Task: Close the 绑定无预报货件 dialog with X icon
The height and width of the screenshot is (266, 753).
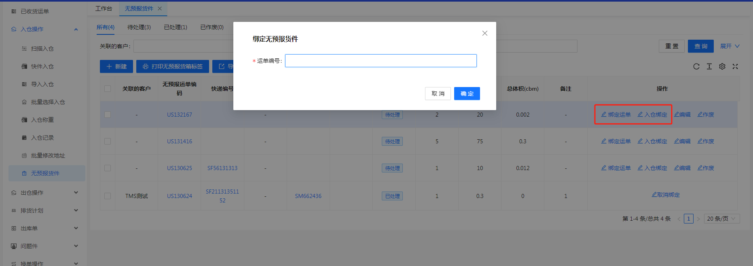Action: point(484,33)
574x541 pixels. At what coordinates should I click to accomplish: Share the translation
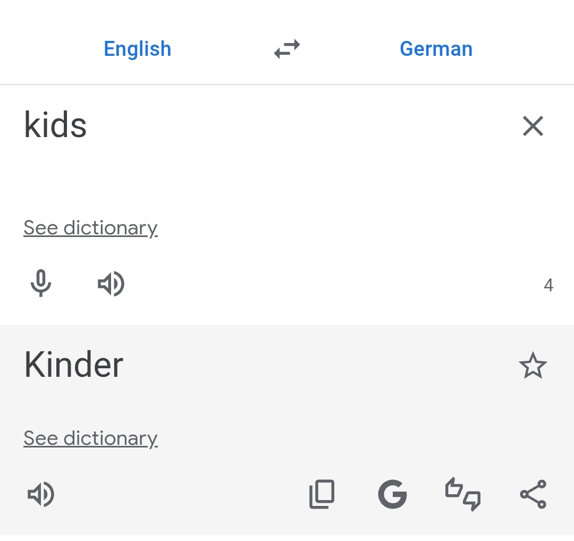(533, 494)
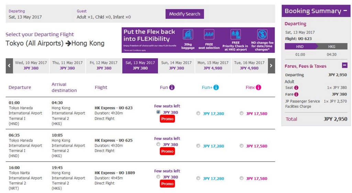Switch to Mon, 15 May 2017 date tab
Viewport: 352px width, 193px height.
click(x=213, y=66)
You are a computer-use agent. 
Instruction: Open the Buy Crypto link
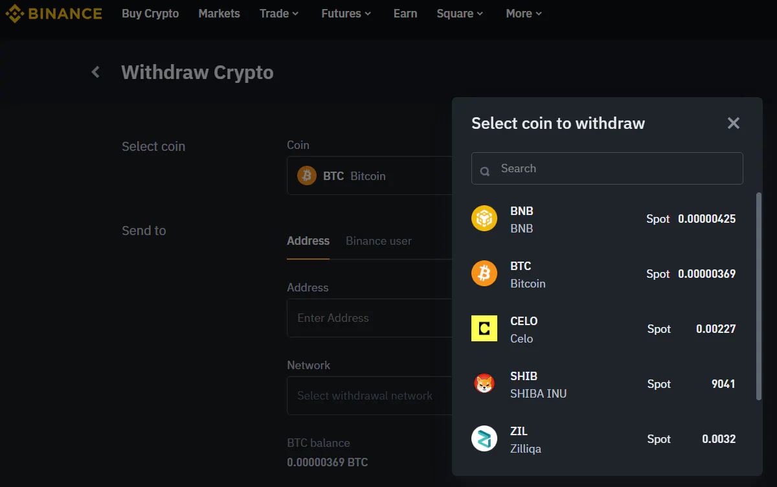pyautogui.click(x=150, y=14)
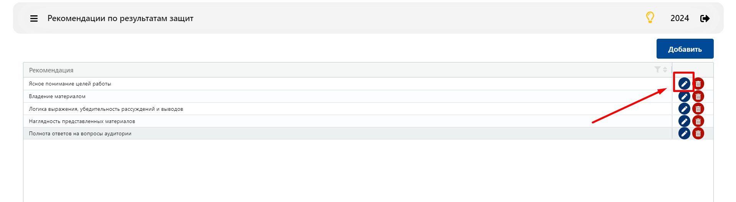736x202 pixels.
Task: Delete 'Полнота ответов на вопросы аудитории' row
Action: [698, 133]
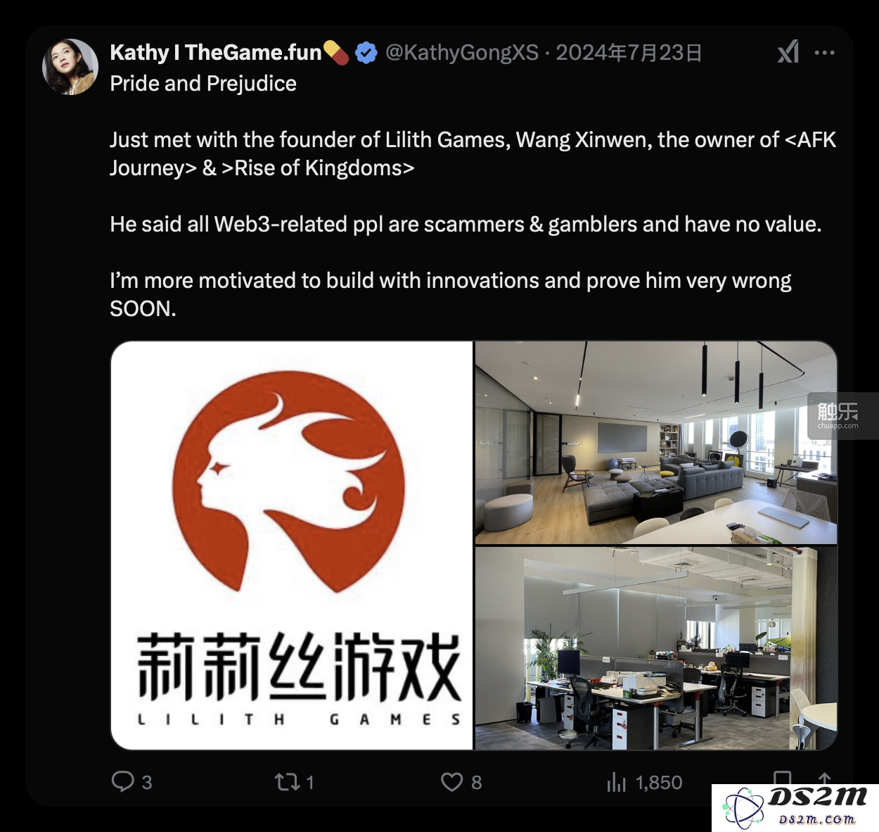The image size is (879, 832).
Task: Click the share upload arrow icon
Action: tap(824, 778)
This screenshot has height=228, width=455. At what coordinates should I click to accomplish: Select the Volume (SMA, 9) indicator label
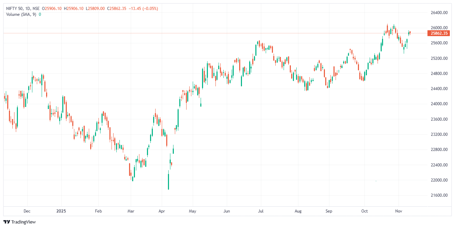(21, 14)
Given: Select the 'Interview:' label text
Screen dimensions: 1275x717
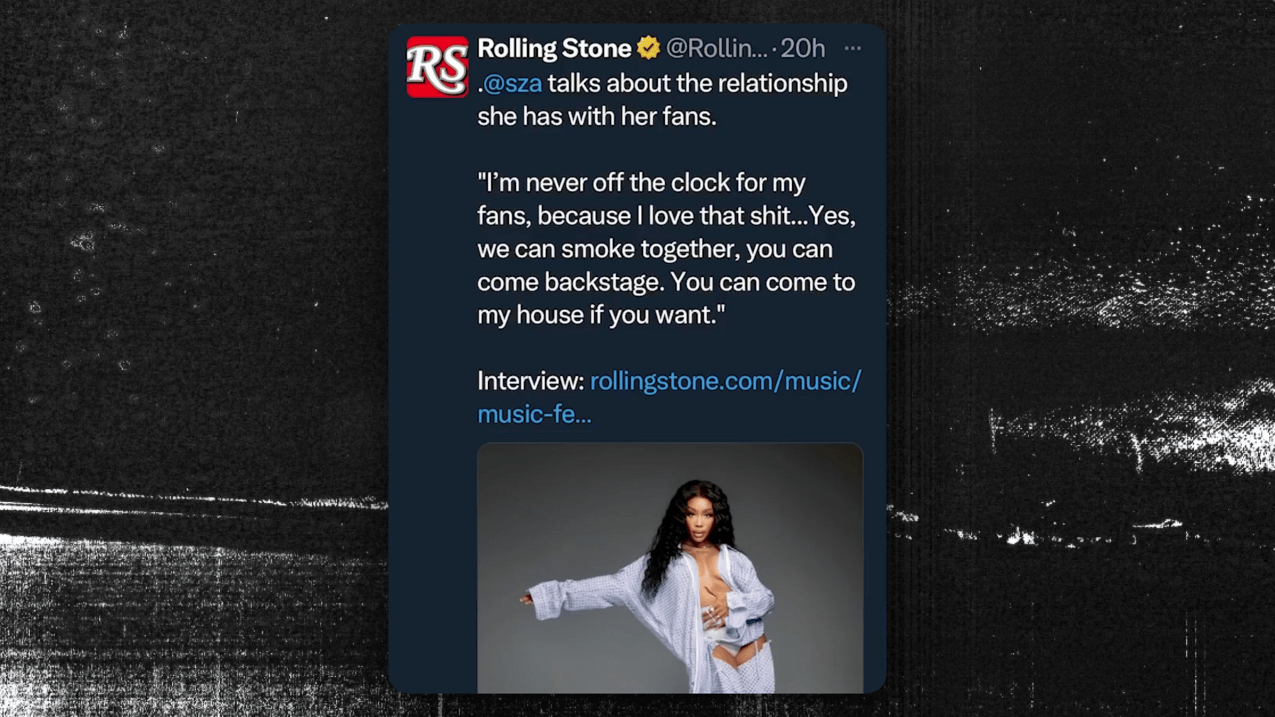Looking at the screenshot, I should coord(531,381).
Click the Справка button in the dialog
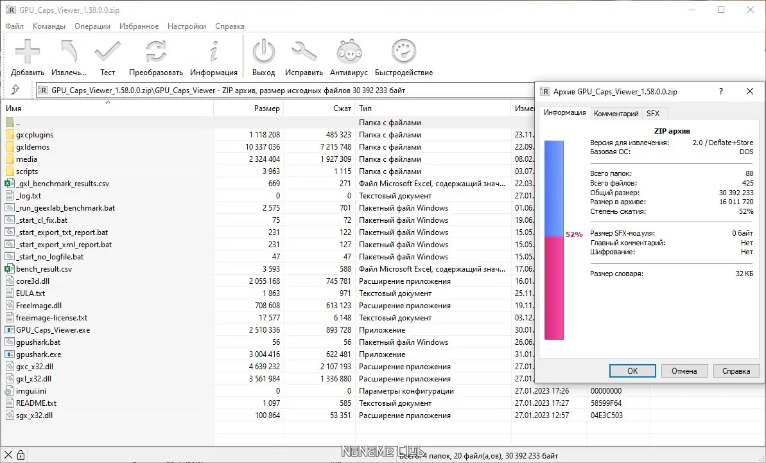Screen dimensions: 766x463 coord(736,371)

What is expected.
From the line with "Screen dimensions: 1275x717" through the last line of the entries above, transcribe everything exactly, both ends included, but not the pictures.

Result.
Screen dimensions: 1275x717
Looking at the screenshot, I should coord(531,381).
Click the Справка button in the dialog
Screen dimensions: 766x463 coord(736,371)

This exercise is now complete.